Edward Lucas in The Times
If you thought Russia was bad, just try China
On the ‘real drama’
Imagine the UK’s “academic, media, political and showbiz elites were all deeply in hock to Moscow… and that its propaganda, far from being splenetic and contradictory, was subtle, patient, and effective”, writes Edward Lucas in The Times. Imagine our supply chains, exports and critical infrastructure “were crucially dependent on Russia” – “those are just some of the problems we face with China”, which is a “far more potent and serious adversary than the flailing, ramshackle and stagnant system run by Putin”. In terms of “economic clout”, China wins. “The ambitions are different too. Russia wants to obliterate Ukraine, dominate its neighbourhood and end the American nuclear presence to Europe”. In Beijing, Xi Jinping thinks “China should be the world’s most powerful country and plans to achieve this by 2049” – and its “efforts are far more serious than Russia’s.” Both China and Russia “exploit the same big western weakness: ignorance, arrogance, complacency, timidity and greed” and “now, we are waking up”. The “real drama” is still to come: “the struggle with the Chinese behemoth”.
Gavin Mortimer in The Spectator
French election: The country is divided
On a depressing prospect
“Once again” the French presidential race is between Emmanuel Macron and Marine Le Pen – “and for many millions of French that is a deeply depressing prospect”, writes Gavin Mortimer at The Spectator.
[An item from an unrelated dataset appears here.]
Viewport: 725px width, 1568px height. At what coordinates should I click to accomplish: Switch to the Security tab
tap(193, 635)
The writer’s sister-in-law, a “working-class socialist”, rang him “in despair” at “once more being forced to choose between Macron and Le Pen. But it’s her ilk who will decide the outcome of the second round.” The “only age group dominated by Macron was the over 65s” and that is “dangerously unhealthy”. French voters “whose working lives are over”, and who have “comfortable pensions with no mortgage, are content with the incumbent”. Pollster Jérôme Fourquet says France is now divided between “the haves and the have nots”. Macron is favourite to win a second term but it seems “it is going to be very tight between him and Le Pen”. Whoever wins, “they will have to preside over a country that is fractured, fed up and spoiling for a fight”.
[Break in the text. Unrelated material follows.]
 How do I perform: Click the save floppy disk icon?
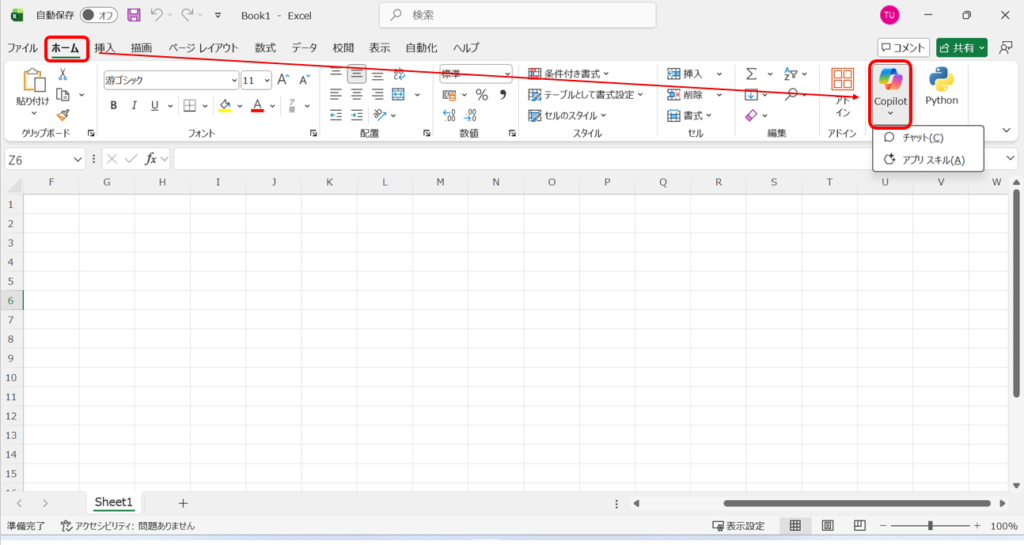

Bret Stephens in The New York Times
The Boston Marathon’s brainless bigotry
On cultural exclusion
Last week, the Boston Athletic Association (BAA) decided to ban runners from Russia and Belarus competing in this year’s Boston Marathon. In The New York Times, Bret Stephens writes that “superficially, the decision is of a piece with other recent cancellations of Russian performers”. Whether you agree with this, “there’s always a slippery slope when it comes to making cultural choices based on political considerations”. A number of musicians and artists have had performances cancelled in recent weeks, and Stephens asks “why shouldn’t countries do the same thing to American musicians and athletes the next time an American president deploys forces to some place where they hadn’t been invited”. He says “it’s hard to think of any justification for the BAA’s indiscriminate discrimination”. The organisation should “think this one over” and let these athletes compete “for the hope of what their countries might someday become, free from the yoke of their present leaders”.